Я научился этому у собаки. Сколько бы Алиса ни шпыняла и ни притесняла ее, сколько бы ни глумилась над ней, ни морила ее голодом, собака все продолжала любить ее — и не теряла надежды. Ее любовь существовала ради Алисиной нелюбви. Один одночлен нашел другой и стал биномом.
А Дези грустила, когда Алиса брала свой рыжий командировочный портфель и уезжала. Стоило только Алисе достать этот портфель с антресолей, как собака тут же, обидевшись, уходила к себе на лежак, опустив голову, вздыхая и заплетаясь ногами. И когда Алиса уезжала, Дези подходила к ее кровати и, положив голову на одеяло, подолгу так стояла, грустя.
Дези очень переживала, когда мы ссорились с Алисой. Даже если ссора происходила не при ней, она все равно чувствовала это. Собака вздыхала, грустила, но не принимала ничьей стороны. Просто уходила к себе, ложилась, голову между лап, глаза закрыты — и тишина. Лучше разбирайтесь сами, я не хочу вмешиваться. И только изредка из ее комнаты доносились приглушенные, почти человеческие вздохи.

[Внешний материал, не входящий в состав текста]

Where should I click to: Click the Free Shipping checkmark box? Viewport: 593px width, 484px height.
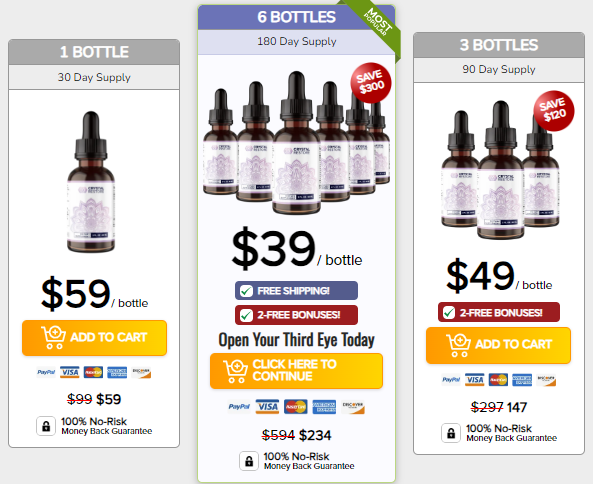[x=247, y=291]
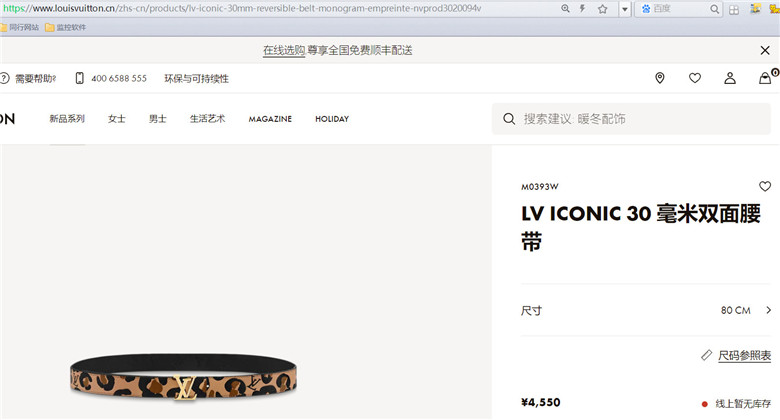Open the shopping bag icon
Viewport: 780px width, 420px height.
[x=765, y=78]
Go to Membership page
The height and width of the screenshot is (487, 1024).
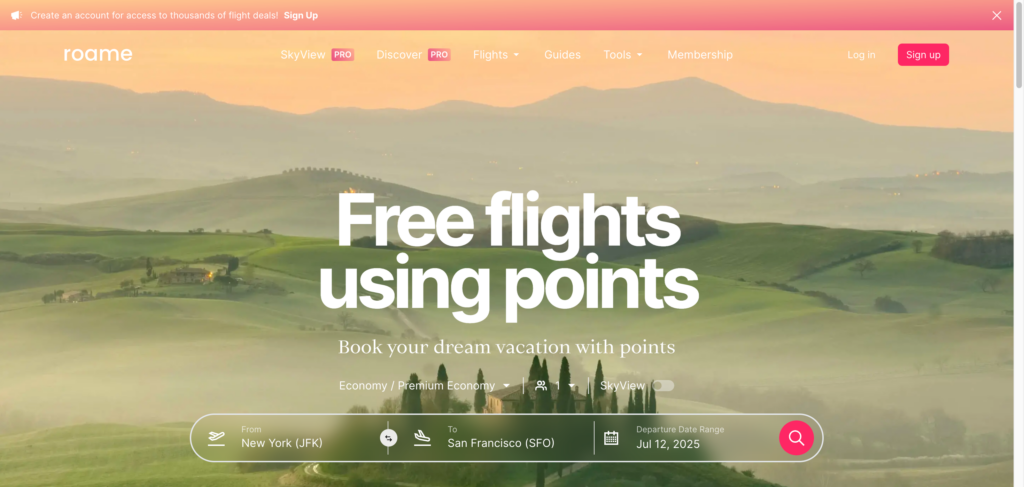[x=700, y=55]
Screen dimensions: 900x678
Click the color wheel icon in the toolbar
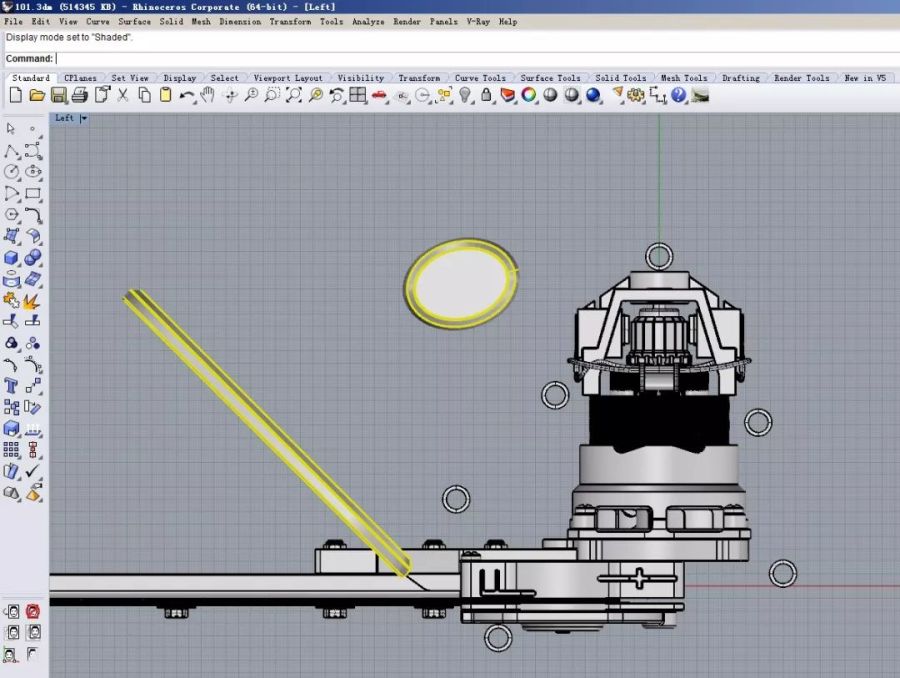(x=528, y=95)
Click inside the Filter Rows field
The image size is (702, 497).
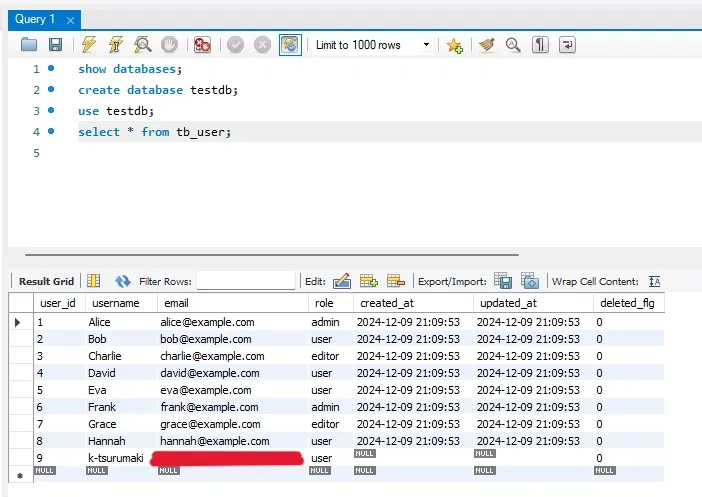246,282
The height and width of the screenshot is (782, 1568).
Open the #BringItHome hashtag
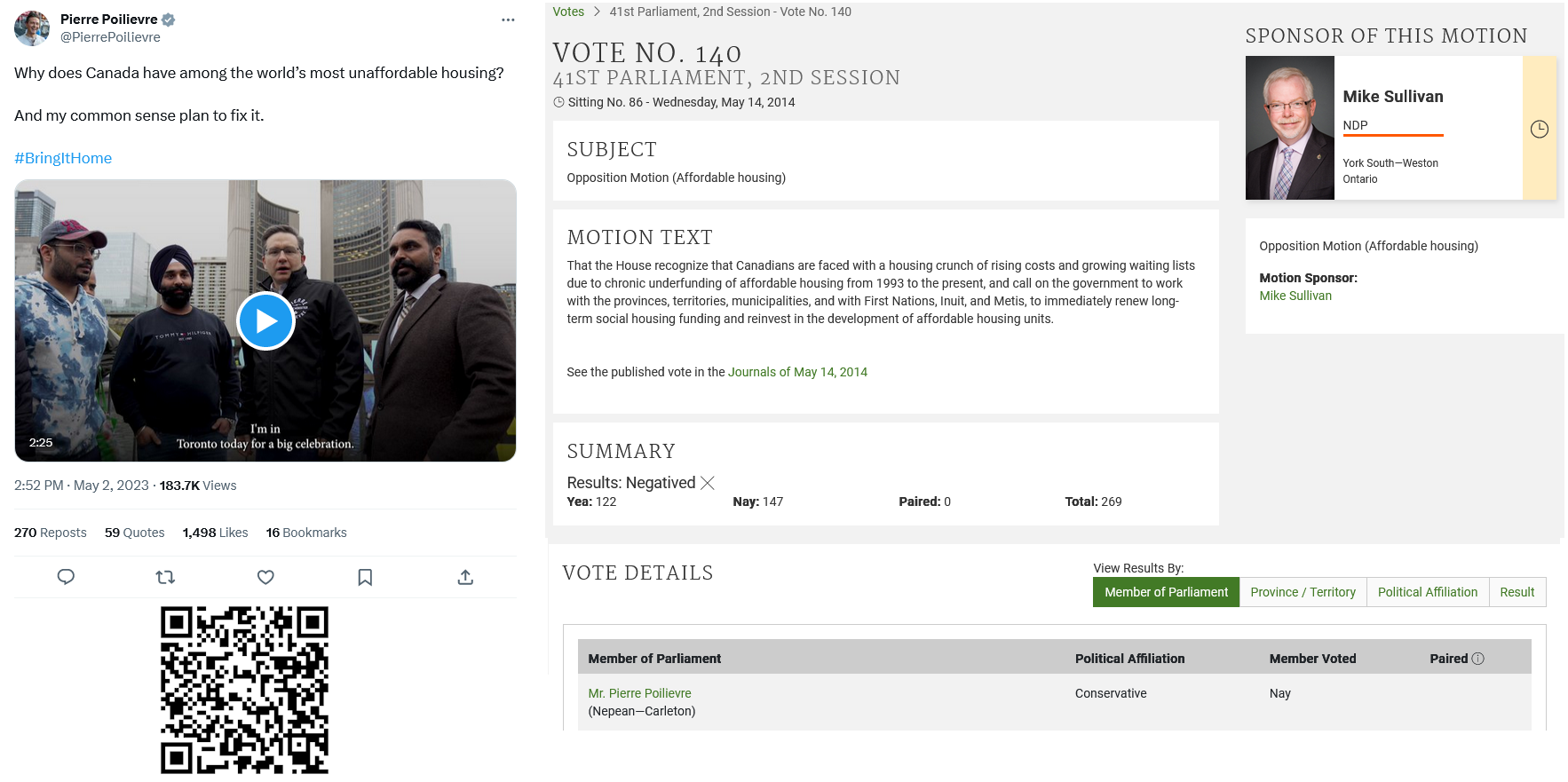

Но громко ссориться нам не давала, никаких повышенных тонов не переносила, сразу начинала нервничать и беспокоиться, даже телевизор просила убавить, если тот был включен слишком громко. Любую фальшь, неискренность, двоедушие, столь частые в общении людей, она тонко чувствовала, лучше многих двуногих. Бывало, поссоришься с Алисой — и уже через час ищешь примирения, подойдешь к ней, тронешь ее за плечо… А у самого еще желваки ходят и в груди теснит от гнева и злобы. Нет, Дези никогда не обрадуется такому примирению, обязательно останется лежать на своем лежаке, не подойдет. И даже взглянет еще исподлобья и упрекнет: эх ты, мол, человек… Я часто прибегал, помню, к этой искренности собаки, когда сам еще до конца не был уверен, что уже все, сердце мое улеглось, отчаяние прошло, я снова люблю Алису. Подойду к ней, приобниму ее за плечо, а сам гляжу на собаку, советуюсь с ней. А та говорит: брось, перестань; пойди уйми свою злобу, И смотрит куда-то мимо меня, полуотвернувшись, в пол, как бы стыдясь даже за меня. И хозяин, пристыженный, уходит.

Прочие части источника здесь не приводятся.